The Intelligence Index v4.0 aggregates ten evaluations, together with GDPval-AA, Terminal-Bench Hard, SciCode, AA-Omniscience, Humanity’s Last Exam, and GPQA Diamond.

The enchancment over Qwen3.6 Max Preview shouldn’t be uniform. Most of the Index features are concentrated in scientific reasoning, agentic functionality, and coding. CritPt rose 9.7 share factors (from 3.7% to 13.4%), Humanity’s Last Exam jumped 9.2 factors (from 28.9% to 38.1%), and Terminal-Bench Hard climbed 6.9 factors (from 43.9% to 50.8%). GDPval-AA added 42 Elo factors (from 1504 to 1546). Scores on different benchmarks are largely flat in comparison with Qwen3.6 Max Preview.

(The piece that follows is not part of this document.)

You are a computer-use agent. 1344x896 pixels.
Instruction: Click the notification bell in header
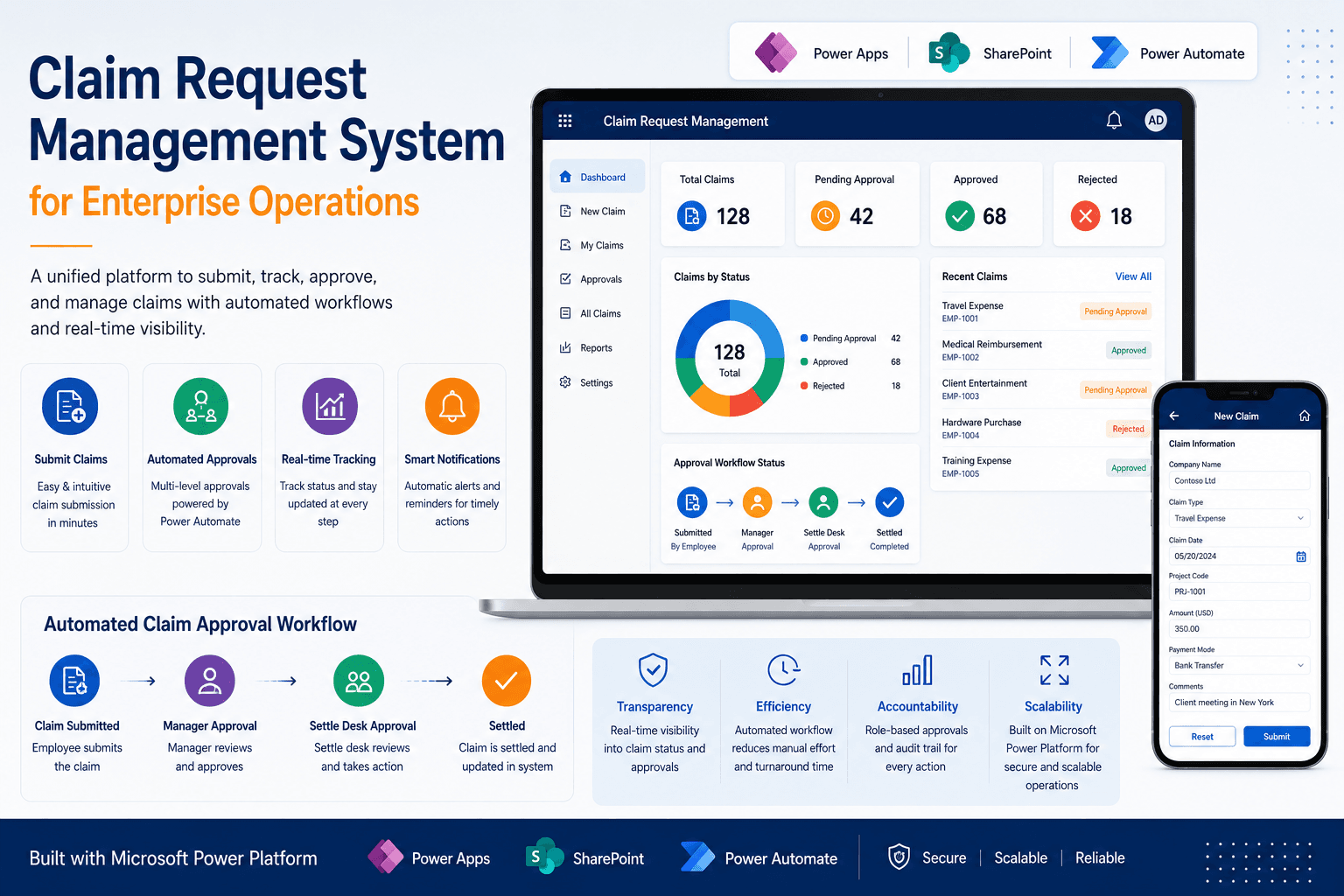click(1114, 121)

One consequence on the Index requires cautious studying. On AA-Omniscience, Qwen3.7-Max’s uncooked accuracy really dropped 7.6 share factors (from 37.7% to 30.1%), whereas its hallucination fee fell 21.3 factors (from 44.2% to 22.9%). The mannequin is selecting to say “I don’t know” extra typically quite than recalling extra info. Its try fee fell from 67.3% to 48.0%, the bottom amongst frontier fashions within the comparability. The AA-Omniscience benchmark rewards appropriate solutions and penalizes hallucinations however has no penalty for refusing to reply. For use instances that depend upon broad factual recall, that is a significant limitation to check towards your workload.
In Text Arena, Qwen3.7-Max-Preview ranked #13 total with an Elo rating of 1,475. Category rankings embrace #7 in Math, #9 in Expert Prompts, #9 in Software and IT, and #10 in Coding.
All benchmark numbers are preliminary. The mannequin carries a ‘Preview’ mode, indicating Alibaba considers it an early construct.
Agentic Performance — Internal Test
In an inside Alibaba take a look at on a new chip platform, the mannequin autonomously carried out greater than 1,000 instrument calls and iterative code modifications to optimize a key kernel. Alibaba claimed the method improved inference velocity by roughly 10x in contrast with the earlier model.
Marktechpost’s Visual Explainer
May 2026
Key Takeaways:
- Alibaba launched two Qwen3.7 preview fashions: Max (textual content/reasoning) and Plus (multimodal).
- Qwen3.7-Max scored 56.6 on the Artificial Analysis Intelligence Index, rating #5 total — a 4.8-point achieve over Qwen3.6 Max Preview.
- The 1M-token context window doubles the 256K restrict from Qwen3.6 Max Preview; textual content solely, no picture enter.
- On AA-Omniscience, uncooked accuracy dropped whereas abstention rose — price testing for knowledge-recall use instances.
- The mannequin sustained 1,000+ instrument calls and 35-hour autonomous execution in Alibaba’s inside testing solely; no impartial verification but.
Check out the Technical details. and Docs. Also, be happy to comply with us on Twitter and don’t overlook to hitch our 150k+ ML SubReddit and Subscribe to our Newsletter. Wait! are you on telegram? now you can join us on telegram as well.
Need to associate with us for selling your GitHub Repo OR Hugging Face Page OR Product Release OR Webinar and so forth.? Connect with us
The submit Qwen Introduces Qwen3.7-Max: A Reasoning Agent Model With a 1M-Token Context Window appeared first on MarkTechPost.